Câncer de Colo Uterino 1A2: Indicações de Radioterapia Adjuvante

Santa Casa de São Paulo - ISCMSP/FCMSCSP (SP) — Prova 2019

Enunciado

Uma paciente de trinta anos de idade, com o diagnóstico de carcinoma espinocelular do colo uterino estádio 1A2, realizou cirurgia e retornou no pós-operatório para avaliação de radioterapia. Nessa situação hipotética, não é indicação de radioterapia a presença de

Alternativas

  1. A) um tamanho tumoral acima de 5 cm, apenas.
  2. B) margens cirúrgicas comprometidas.
  3. C) invasão linfonodal.
  4. D) invasão de paramétrio.
  5. E) invasão angiolinfática associada à invasão estromal de 2/3.

Pérola Clínica

Câncer de colo uterino 1A2 pós-cirurgia: radioterapia adjuvante indicada por margens +, linfonodos +, paramétrio +, ou invasão angiolinfática + estromal > 2/3.

Resumo-Chave

Em carcinoma de colo uterino estádio 1A2 pós-cirurgia, a radioterapia adjuvante é indicada por fatores de alto risco como margens comprometidas, invasão linfonodal ou paramétrica. Um tamanho tumoral > 5 cm isoladamente não é uma indicação para radioterapia adjuvante em estádio 1A2, que se refere a lesões microscópicas.

Contexto Educacional

O carcinoma espinocelular do colo uterino é uma neoplasia ginecológica comum, e seu estadiamento preciso, conforme a FIGO (Federação Internacional de Ginecologia e Obstetrícia), é crucial para guiar o tratamento. O estádio 1A2 refere-se a tumores com invasão estromal microscópica, com profundidade entre 3 e 5 mm e largura inferior a 7 mm, geralmente tratados primariamente com cirurgia (histerectomia radical com linfadenectomia pélvica). A decisão de adicionar radioterapia adjuvante pós-operatória é complexa e baseada em fatores de risco para recorrência. A fisiopatologia do câncer de colo uterino está intrinsecamente ligada à infecção persistente pelo Papilomavírus Humano (HPV).

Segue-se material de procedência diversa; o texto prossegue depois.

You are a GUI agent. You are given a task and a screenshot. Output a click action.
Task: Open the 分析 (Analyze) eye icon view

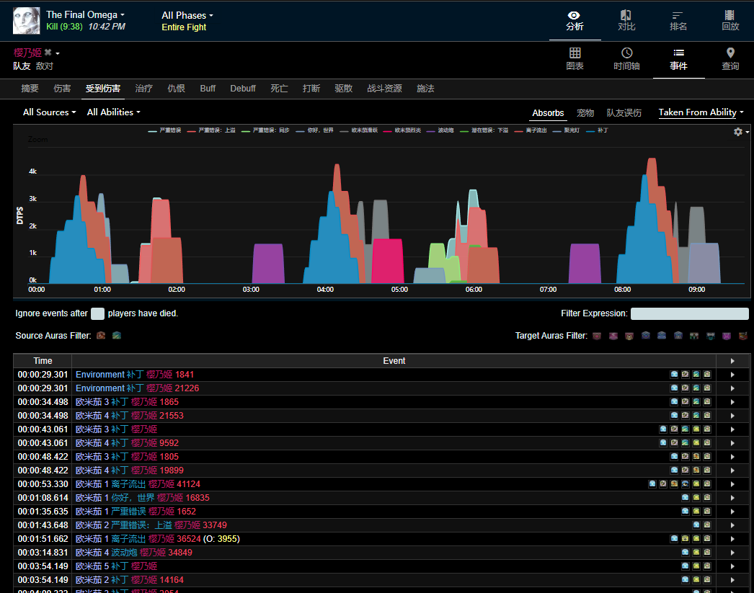click(x=575, y=20)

Após a cirurgia, a avaliação anatomopatológica da peça cirúrgica é fundamental para identificar fatores de risco que justifiquem a radioterapia adjuvante. Estes incluem margens cirúrgicas comprometidas (positivas), metástases em linfonodos pélvicos, e invasão do paramétrio. Estes são considerados fatores de alto risco e indicam a necessidade de radioterapia pélvica com ou sem quimioterapia concomitante. Além dos fatores de alto risco, existem os fatores de risco intermediário, como invasão do espaço angiolinfático, invasão estromal profunda (geralmente > 2/3) e tamanho tumoral grande (embora não aplicável a 1A2, que é microscópico). A presença de múltiplos fatores de risco intermediários pode também indicar radioterapia adjuvante. A alternativa 'tamanho tumoral acima de 5 cm, apenas' não se aplica ao estádio 1A2, pois este estádio é microscopicamente definido. Tumores > 5 cm seriam classificados em estádios mais avançados, onde a radioterapia é frequentemente parte do tratamento primário ou adjuvante. A compreensão desses critérios é vital para a tomada de decisão clínica e para a aprovação em provas de residência.

Perguntas Frequentes

Quais são os principais fatores de risco que indicam radioterapia adjuvante em câncer de colo uterino após cirurgia?

Os principais fatores de risco que indicam radioterapia adjuvante são margens cirúrgicas comprometidas, invasão linfonodal, invasão de paramétrio, e a combinação de invasão angiolinfática com invasão estromal profunda (geralmente > 2/3).

Por que um tamanho tumoral acima de 5 cm não é uma indicação para radioterapia em carcinoma de colo uterino estádio 1A2?

O estádio 1A2 do carcinoma de colo uterino é definido por uma invasão estromal microscópica, com profundidade de 3-5 mm e largura menor que 7 mm. Um tumor com tamanho macroscópico acima de 5 cm já seria classificado em um estádio mais avançado (ex: IB3 ou IIA2), e não em 1A2.

Qual a importância da invasão angiolinfática e da invasão estromal profunda na decisão terapêutica?

A invasão angiolinfática e a invasão estromal profunda são fatores de risco intermediários para recorrência. Quando presentes em conjunto, especialmente com invasão estromal > 2/3, aumentam significativamente o risco e podem justificar a radioterapia adjuvante para melhorar o controle local e a sobrevida.